> **DATASET**
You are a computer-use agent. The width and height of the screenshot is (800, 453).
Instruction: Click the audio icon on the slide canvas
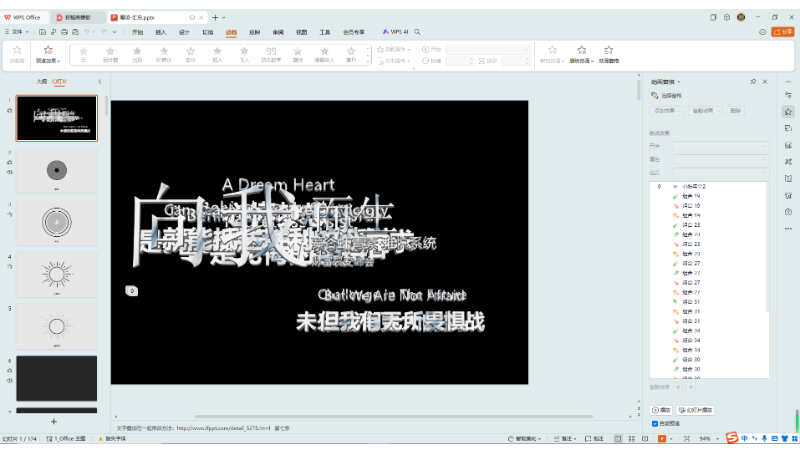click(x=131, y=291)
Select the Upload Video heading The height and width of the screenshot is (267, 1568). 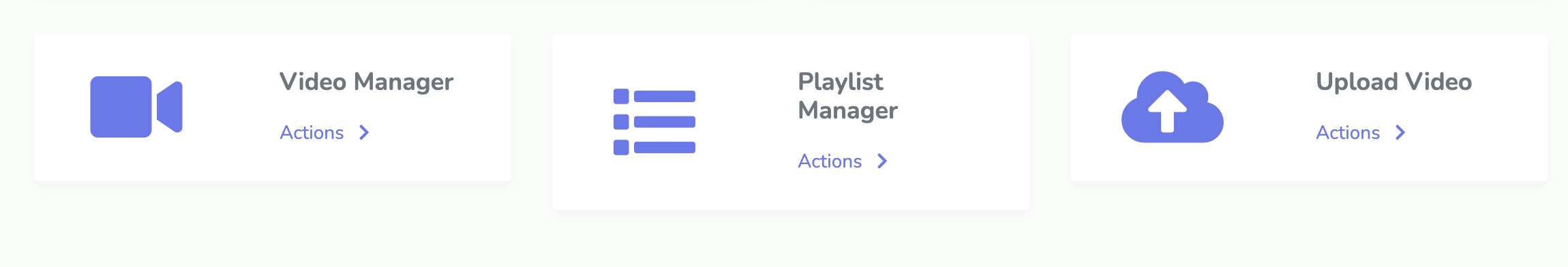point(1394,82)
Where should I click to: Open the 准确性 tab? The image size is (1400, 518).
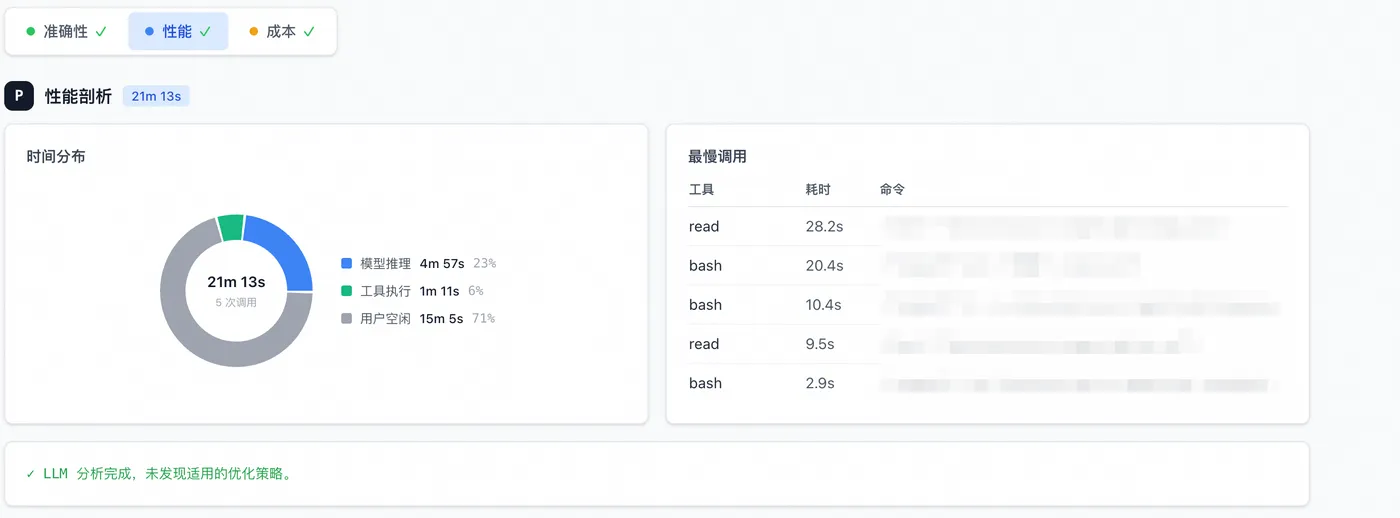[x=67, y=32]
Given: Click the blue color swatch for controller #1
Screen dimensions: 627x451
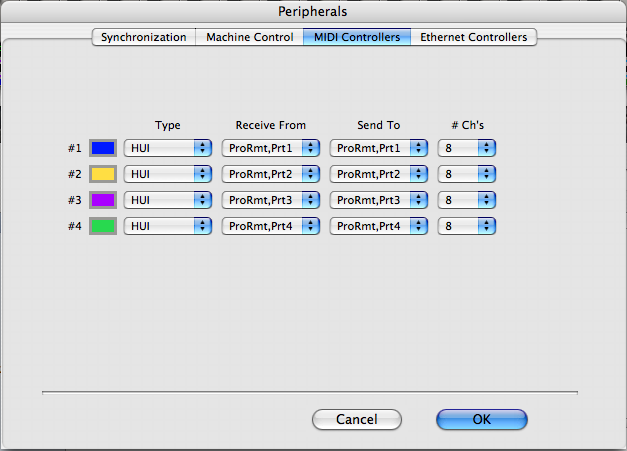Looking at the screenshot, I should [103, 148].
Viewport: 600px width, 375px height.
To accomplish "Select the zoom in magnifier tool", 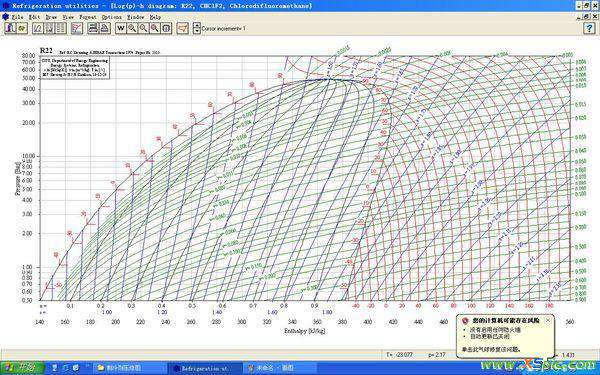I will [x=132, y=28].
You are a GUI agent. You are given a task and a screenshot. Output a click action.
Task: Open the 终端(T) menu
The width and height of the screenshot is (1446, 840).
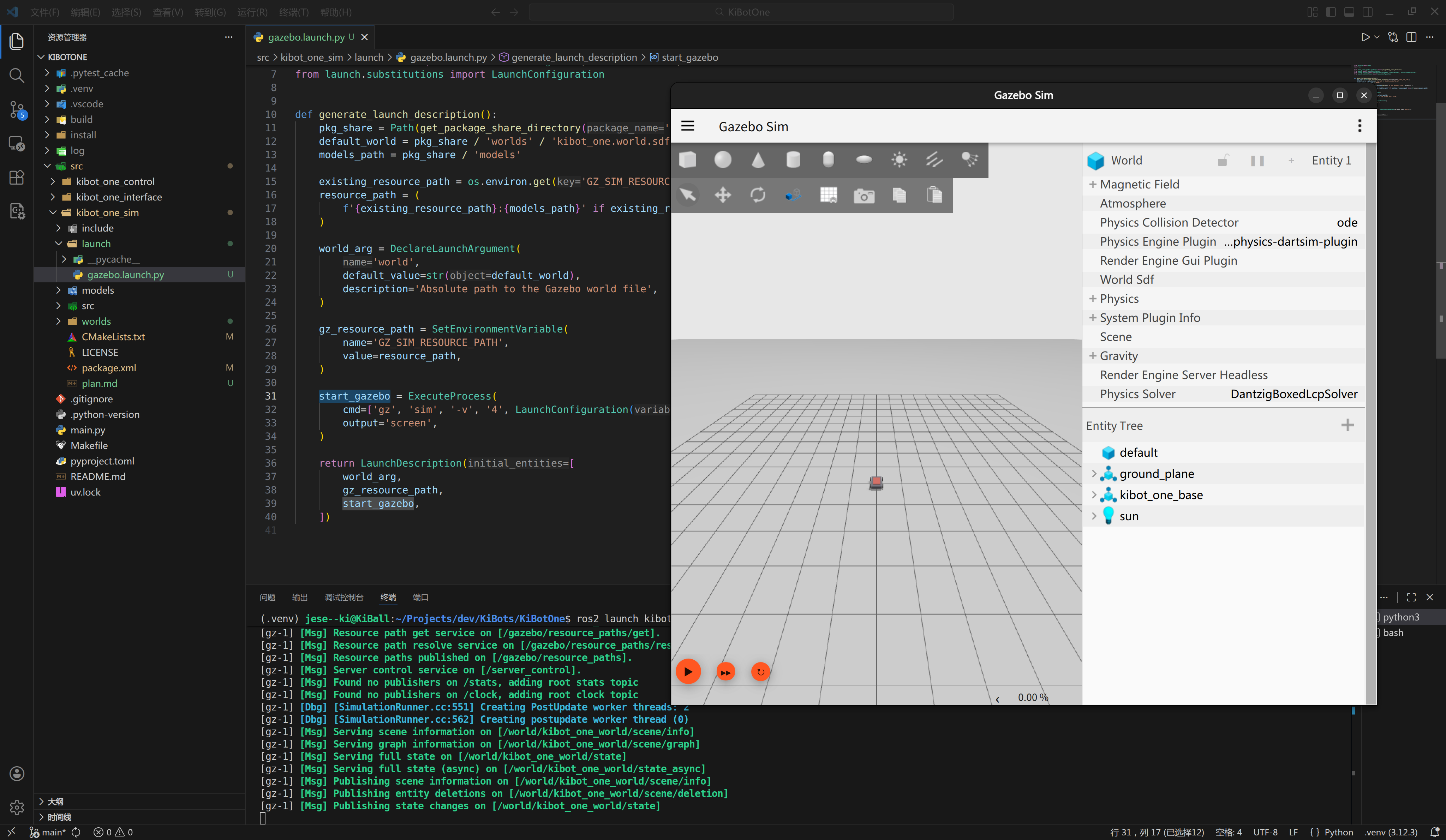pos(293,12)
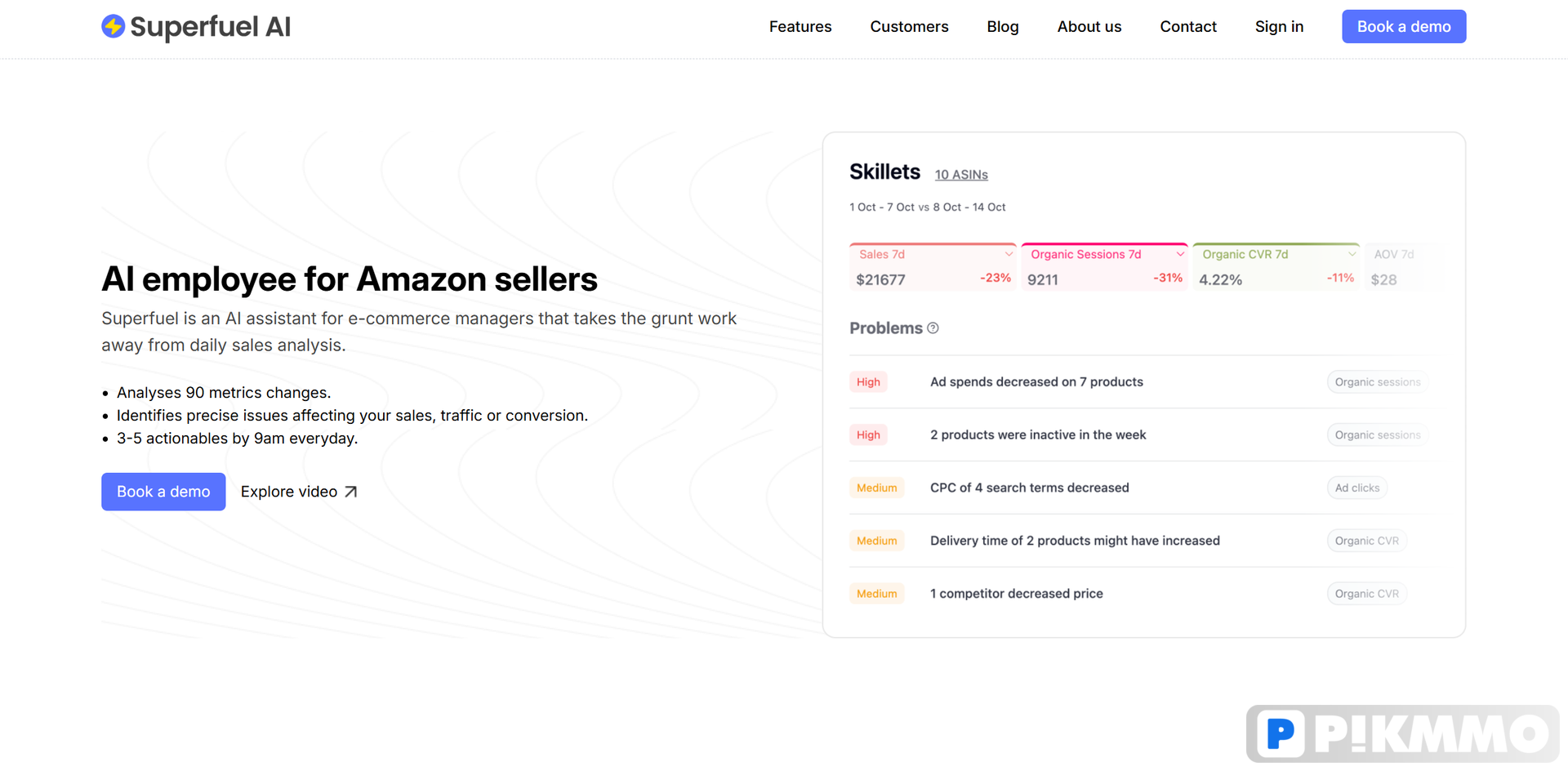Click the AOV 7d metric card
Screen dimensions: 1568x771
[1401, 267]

> **YOUR OBJECTIVE**
Copy the lines from the one containing "You are a GUI" through the end of the records, both ends included, leaving the pictures out of your answer.

> **RESPONSE TO THE TASK**
You are a GUI agent. You are given a task and a screenshot. Output a click action.
Task: Open the 终端(T) menu
The width and height of the screenshot is (1446, 840).
pos(293,12)
Click the AOV 7d metric card
Screen dimensions: 1568x771
[1401, 267]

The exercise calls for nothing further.